A spokesman for Porter told Guardian Australia the minister was referring to never having received in any substantive form the allegations against him “before they were aired on ABC last Friday and not to enquiries driven by the ABC’s airing of the allegations”.
“Clearly he was not referencing subsequent media enquiries,” the spokesman said. “There’s not much point putting the allegations to the attorney general after they’ve been printed.
“Further, the attorney general has never seen or had put to him the statement or pack of documents from the complainant that media has used as the basis for their reporting. To have received them when he was the subject of them and they were matters for law enforcement agencies, it would have been inappropriate for him to access them.”
On Friday, the Four Corners investigative journalist Louise Milligan reported that Australian federal police had been notified of a letter sent to Scott Morrison detailing an alleged historical rape by “a cabinet minister in the federal government”, without naming Porter.
The story said the alleged offence took place in 1988 before the man entered politics.
Crikey investigative reporter Amber Schultz said she had emailed “every single male cabinet minister’s media team multiple times this week and have not received any response from anyone”.
Guardian Australia sent detailed questions to Porter’s office seeking a response to the Four Corners story but they were never acknowledged and phone calls on the weekend went unreturned.
Nine Entertainment broadcaster Neil Mitchell said his radio program on 3AW in Melbourne had tried to contact Porter’s office, but calls were not returned.
The ABC confirmed its reporters repeatedly contacted Porter’s office to give every opportunity for a response.
The ABC also contacted the prime minister’s office and as soon as he conveyed the strenuous denial from the unnamed minister the statement was published in the story.

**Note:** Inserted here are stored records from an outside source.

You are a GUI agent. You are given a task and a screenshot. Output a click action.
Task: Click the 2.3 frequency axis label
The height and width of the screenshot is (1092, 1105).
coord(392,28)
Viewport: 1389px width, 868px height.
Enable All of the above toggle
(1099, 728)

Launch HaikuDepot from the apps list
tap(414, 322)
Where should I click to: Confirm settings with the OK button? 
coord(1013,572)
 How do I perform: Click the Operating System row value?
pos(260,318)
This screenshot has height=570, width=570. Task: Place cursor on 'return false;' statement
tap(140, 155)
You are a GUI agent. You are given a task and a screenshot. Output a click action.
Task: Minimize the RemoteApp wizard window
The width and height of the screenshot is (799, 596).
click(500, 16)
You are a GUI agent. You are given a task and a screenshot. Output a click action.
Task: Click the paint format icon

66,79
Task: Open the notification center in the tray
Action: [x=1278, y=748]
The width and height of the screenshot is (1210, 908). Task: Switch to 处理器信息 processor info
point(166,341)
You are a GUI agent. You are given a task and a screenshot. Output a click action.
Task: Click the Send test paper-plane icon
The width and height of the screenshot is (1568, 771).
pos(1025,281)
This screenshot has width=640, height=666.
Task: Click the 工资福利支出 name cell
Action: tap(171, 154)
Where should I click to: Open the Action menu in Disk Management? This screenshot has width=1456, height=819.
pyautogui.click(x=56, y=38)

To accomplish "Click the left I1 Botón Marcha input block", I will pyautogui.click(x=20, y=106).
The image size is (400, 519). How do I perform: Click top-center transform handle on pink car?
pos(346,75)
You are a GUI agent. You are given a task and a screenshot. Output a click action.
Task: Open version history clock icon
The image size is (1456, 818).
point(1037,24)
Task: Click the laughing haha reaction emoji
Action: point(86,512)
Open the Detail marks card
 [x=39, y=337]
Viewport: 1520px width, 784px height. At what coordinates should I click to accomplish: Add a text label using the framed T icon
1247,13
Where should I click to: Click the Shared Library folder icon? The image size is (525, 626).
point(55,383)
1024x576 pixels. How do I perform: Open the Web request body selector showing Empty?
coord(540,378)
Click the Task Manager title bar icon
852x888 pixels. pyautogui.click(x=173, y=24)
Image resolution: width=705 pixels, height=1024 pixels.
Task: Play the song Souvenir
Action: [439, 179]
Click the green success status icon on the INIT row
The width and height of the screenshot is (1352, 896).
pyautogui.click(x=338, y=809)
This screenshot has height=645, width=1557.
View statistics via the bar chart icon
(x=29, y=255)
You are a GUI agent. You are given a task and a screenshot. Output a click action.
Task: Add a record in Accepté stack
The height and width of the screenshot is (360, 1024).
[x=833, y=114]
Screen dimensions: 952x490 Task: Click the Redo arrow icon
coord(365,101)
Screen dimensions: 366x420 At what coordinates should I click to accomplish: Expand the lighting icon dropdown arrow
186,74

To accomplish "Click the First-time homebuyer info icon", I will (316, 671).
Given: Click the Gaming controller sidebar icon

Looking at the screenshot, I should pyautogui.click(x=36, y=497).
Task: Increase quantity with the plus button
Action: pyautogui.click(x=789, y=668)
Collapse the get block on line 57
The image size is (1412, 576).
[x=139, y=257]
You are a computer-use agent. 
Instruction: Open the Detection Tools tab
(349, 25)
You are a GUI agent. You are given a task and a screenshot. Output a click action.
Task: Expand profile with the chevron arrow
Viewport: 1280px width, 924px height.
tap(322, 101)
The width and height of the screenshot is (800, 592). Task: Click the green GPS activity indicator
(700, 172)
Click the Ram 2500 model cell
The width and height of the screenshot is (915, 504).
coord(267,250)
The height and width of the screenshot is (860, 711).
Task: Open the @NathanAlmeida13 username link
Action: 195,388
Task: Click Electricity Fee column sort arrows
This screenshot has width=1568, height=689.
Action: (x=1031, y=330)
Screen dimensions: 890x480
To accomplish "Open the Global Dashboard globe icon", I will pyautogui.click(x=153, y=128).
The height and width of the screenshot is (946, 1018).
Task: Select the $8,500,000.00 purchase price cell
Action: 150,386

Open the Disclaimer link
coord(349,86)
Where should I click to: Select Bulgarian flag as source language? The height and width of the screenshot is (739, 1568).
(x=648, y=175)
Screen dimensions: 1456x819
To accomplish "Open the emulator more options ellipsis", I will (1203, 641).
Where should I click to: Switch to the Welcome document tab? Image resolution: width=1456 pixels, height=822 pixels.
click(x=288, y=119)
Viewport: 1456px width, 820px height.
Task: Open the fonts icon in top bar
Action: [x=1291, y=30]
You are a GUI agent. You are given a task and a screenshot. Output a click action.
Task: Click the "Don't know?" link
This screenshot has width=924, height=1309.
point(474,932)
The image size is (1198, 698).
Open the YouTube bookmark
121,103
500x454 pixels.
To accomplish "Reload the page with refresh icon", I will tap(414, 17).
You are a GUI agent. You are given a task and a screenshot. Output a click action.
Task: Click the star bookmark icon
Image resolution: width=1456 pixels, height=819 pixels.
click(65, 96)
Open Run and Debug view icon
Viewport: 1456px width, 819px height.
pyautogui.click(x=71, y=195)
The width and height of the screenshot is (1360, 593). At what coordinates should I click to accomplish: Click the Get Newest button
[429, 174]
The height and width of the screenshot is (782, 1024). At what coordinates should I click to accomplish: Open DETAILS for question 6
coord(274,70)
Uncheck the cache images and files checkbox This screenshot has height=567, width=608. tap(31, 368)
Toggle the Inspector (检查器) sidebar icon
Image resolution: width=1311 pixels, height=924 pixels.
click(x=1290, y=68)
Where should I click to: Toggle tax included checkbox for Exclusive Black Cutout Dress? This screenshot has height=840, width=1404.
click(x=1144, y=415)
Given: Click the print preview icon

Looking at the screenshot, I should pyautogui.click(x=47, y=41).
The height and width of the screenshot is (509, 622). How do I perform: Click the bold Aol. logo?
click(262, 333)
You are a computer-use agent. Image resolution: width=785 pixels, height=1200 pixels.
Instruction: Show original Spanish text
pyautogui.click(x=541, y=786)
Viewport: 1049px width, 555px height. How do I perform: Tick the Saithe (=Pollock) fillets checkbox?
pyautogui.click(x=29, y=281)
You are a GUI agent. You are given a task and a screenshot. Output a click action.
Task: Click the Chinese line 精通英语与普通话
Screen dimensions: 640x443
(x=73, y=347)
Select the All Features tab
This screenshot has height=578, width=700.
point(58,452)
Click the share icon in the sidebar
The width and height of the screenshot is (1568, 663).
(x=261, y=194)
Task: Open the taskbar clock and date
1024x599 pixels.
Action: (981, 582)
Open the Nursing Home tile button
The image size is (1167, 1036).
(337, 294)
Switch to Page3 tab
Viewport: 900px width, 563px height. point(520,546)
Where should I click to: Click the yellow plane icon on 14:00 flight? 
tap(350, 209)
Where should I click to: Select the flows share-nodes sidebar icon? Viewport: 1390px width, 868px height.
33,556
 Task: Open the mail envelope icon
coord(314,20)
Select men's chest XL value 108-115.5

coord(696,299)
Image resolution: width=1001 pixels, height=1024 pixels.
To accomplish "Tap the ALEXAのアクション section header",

Morrison’s statement to the ABC was: “As per the AFP Commissioner’s instruction, any complaints or allegations of this nature made to anybody – whether they’re parliamentarians or journalists – should be referred to the AFP.”
Last year Porter attacked Milligan for purportedly not contacting him before the November broadcast of Four Corners when in fact producer Lucy Carter had put 21 questions to his office.
“The journalist, Louise Milligan, never contacted me or my office, despite my awareness that for many months she has been directly contacting friends, former colleagues, former students – even old school friends from the mid-1980s – asking for rumours and negative comments about me,” Porter said last year.
Milligan later told a book launch that the Morrison government had a siege mentality when it came to questions about ministerial conduct.
“We gave those ministers [Porter and Tudge] two-and-a-half weeks’ notice of the story and … they didn’t answer any of our questions,” she said. “They fired off a whole lot of off-the-record emails in which they tried to emotionally manipulate and threaten us.”
Porter later acknowledged there had been “some back and forth” between his office and the ABC. “We wanted particulars,” he said. But Porter said some comments made in the program “were never put to me”.
News Corp journalists have been approached for comment.